> Task instructions
Transcribe exactly everything in the data below from the line containing "Choose the Huaxia Bank 华夏银行 logo" down to the line containing "Given: Click the 휴대폰번호 input field", both lines included and nothing further.

> Data under study

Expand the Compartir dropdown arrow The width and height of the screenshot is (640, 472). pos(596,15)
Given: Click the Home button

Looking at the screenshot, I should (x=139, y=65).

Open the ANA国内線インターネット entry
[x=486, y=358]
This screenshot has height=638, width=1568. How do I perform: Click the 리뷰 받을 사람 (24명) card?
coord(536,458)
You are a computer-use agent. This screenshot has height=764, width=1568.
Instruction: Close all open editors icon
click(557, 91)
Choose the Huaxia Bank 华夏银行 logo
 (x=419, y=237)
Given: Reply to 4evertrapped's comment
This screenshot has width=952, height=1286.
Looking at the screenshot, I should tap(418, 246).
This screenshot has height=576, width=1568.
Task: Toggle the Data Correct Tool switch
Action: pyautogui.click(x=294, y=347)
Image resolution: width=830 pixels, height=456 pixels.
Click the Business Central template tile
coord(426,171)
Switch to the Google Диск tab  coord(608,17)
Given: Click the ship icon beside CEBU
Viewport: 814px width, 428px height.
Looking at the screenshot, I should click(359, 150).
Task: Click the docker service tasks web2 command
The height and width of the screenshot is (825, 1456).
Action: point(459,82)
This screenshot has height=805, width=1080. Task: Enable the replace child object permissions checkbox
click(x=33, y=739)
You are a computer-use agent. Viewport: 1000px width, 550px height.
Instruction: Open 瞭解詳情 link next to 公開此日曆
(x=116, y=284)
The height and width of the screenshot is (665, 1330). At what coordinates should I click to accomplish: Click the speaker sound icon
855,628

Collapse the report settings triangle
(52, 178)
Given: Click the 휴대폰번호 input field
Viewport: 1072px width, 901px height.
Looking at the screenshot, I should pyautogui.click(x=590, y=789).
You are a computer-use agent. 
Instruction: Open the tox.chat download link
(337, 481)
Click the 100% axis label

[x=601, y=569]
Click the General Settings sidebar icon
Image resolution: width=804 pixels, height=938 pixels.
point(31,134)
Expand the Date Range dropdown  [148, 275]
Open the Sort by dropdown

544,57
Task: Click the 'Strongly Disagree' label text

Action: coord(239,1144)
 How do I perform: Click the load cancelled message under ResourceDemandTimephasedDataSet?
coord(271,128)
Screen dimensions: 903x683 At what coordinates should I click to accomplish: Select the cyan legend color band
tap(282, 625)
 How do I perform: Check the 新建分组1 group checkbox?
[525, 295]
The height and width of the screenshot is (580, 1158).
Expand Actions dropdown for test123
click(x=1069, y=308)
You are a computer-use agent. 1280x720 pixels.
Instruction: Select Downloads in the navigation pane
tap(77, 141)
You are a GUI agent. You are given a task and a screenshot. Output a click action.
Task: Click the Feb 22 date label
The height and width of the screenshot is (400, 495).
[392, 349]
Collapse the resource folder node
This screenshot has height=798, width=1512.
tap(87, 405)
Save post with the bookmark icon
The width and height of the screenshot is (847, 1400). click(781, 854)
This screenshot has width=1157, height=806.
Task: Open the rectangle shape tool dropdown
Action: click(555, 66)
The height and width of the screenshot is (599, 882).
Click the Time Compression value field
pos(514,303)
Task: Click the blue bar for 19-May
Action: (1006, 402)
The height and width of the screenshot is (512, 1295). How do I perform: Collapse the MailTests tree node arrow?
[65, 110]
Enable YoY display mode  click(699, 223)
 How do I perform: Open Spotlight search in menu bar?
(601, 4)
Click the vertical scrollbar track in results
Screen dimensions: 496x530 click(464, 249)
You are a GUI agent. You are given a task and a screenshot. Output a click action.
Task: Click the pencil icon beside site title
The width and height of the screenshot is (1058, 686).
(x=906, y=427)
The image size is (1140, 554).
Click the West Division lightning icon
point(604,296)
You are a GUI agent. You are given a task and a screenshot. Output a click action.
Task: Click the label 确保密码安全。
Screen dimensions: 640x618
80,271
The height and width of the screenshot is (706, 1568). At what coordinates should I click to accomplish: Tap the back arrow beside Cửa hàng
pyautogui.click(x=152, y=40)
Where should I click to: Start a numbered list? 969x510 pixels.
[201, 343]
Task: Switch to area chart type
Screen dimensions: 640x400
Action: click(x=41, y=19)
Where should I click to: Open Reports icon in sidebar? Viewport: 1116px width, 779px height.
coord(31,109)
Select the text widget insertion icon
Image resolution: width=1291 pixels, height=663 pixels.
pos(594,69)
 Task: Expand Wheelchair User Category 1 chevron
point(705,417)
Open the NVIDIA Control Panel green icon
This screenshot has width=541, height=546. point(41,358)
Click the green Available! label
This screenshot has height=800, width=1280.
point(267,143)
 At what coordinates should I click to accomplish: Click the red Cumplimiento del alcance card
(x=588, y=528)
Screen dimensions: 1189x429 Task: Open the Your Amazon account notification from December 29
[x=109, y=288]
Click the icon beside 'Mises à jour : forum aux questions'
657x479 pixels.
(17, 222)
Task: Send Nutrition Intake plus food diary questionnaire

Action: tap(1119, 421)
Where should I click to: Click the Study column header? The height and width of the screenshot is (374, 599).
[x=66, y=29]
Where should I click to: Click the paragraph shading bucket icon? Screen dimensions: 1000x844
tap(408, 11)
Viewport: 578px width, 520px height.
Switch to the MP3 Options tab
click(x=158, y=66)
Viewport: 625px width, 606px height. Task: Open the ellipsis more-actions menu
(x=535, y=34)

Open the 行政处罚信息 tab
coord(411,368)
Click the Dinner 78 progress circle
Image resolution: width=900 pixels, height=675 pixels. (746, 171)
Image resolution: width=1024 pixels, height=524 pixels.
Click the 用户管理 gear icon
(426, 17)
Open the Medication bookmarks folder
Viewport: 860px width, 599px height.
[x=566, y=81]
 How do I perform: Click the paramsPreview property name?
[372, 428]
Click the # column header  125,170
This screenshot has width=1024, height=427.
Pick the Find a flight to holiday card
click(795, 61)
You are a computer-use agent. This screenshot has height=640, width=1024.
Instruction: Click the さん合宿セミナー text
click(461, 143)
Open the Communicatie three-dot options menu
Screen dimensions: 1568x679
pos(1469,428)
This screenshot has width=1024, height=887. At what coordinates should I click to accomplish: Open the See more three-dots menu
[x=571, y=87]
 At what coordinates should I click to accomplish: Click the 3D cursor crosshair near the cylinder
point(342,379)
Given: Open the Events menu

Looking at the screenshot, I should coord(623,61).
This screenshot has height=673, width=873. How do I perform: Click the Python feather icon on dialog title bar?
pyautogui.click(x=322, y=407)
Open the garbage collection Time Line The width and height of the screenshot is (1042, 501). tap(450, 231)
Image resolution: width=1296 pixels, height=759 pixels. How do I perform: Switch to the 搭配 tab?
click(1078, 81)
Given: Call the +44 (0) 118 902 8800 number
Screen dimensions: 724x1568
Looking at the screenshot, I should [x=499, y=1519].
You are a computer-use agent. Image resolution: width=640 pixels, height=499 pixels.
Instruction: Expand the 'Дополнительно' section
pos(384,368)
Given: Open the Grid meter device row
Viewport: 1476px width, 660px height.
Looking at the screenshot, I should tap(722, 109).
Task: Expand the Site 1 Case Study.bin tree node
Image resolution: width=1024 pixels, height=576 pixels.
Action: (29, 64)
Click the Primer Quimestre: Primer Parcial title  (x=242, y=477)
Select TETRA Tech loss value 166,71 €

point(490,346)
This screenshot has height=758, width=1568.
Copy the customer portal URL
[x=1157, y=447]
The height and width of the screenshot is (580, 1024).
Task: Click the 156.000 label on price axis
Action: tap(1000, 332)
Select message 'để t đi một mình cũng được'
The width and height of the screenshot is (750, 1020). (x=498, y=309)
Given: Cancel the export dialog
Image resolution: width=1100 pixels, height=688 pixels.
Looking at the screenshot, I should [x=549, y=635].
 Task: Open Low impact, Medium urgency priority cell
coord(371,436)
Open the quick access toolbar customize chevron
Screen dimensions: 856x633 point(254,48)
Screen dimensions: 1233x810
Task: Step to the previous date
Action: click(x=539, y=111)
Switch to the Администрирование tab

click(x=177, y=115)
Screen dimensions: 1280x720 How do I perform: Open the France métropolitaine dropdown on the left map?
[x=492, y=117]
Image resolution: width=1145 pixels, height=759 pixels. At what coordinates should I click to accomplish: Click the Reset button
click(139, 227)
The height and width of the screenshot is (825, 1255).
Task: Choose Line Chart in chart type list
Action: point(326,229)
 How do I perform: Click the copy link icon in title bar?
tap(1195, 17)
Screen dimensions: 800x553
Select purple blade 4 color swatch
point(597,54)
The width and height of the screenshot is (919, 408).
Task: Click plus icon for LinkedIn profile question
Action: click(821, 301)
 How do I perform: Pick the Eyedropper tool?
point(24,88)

> Result of the task
Choose the Huaxia Bank 华夏银行 logo
 (x=419, y=237)
Given: Reply to 4evertrapped's comment
This screenshot has width=952, height=1286.
Looking at the screenshot, I should tap(418, 246).
This screenshot has height=576, width=1568.
Task: Toggle the Data Correct Tool switch
Action: pyautogui.click(x=294, y=347)
Image resolution: width=830 pixels, height=456 pixels.
Click the Business Central template tile
coord(426,171)
Switch to the Google Диск tab  coord(608,17)
Given: Click the ship icon beside CEBU
Viewport: 814px width, 428px height.
Looking at the screenshot, I should click(359, 150).
Task: Click the docker service tasks web2 command
The height and width of the screenshot is (825, 1456).
Action: point(459,82)
This screenshot has height=805, width=1080. Task: Enable the replace child object permissions checkbox
click(x=33, y=739)
You are a computer-use agent. Viewport: 1000px width, 550px height.
Instruction: Open 瞭解詳情 link next to 公開此日曆
(x=116, y=284)
The height and width of the screenshot is (665, 1330). At what coordinates should I click to accomplish: Click the speaker sound icon
855,628

Collapse the report settings triangle
(52, 178)
Given: Click the 휴대폰번호 input field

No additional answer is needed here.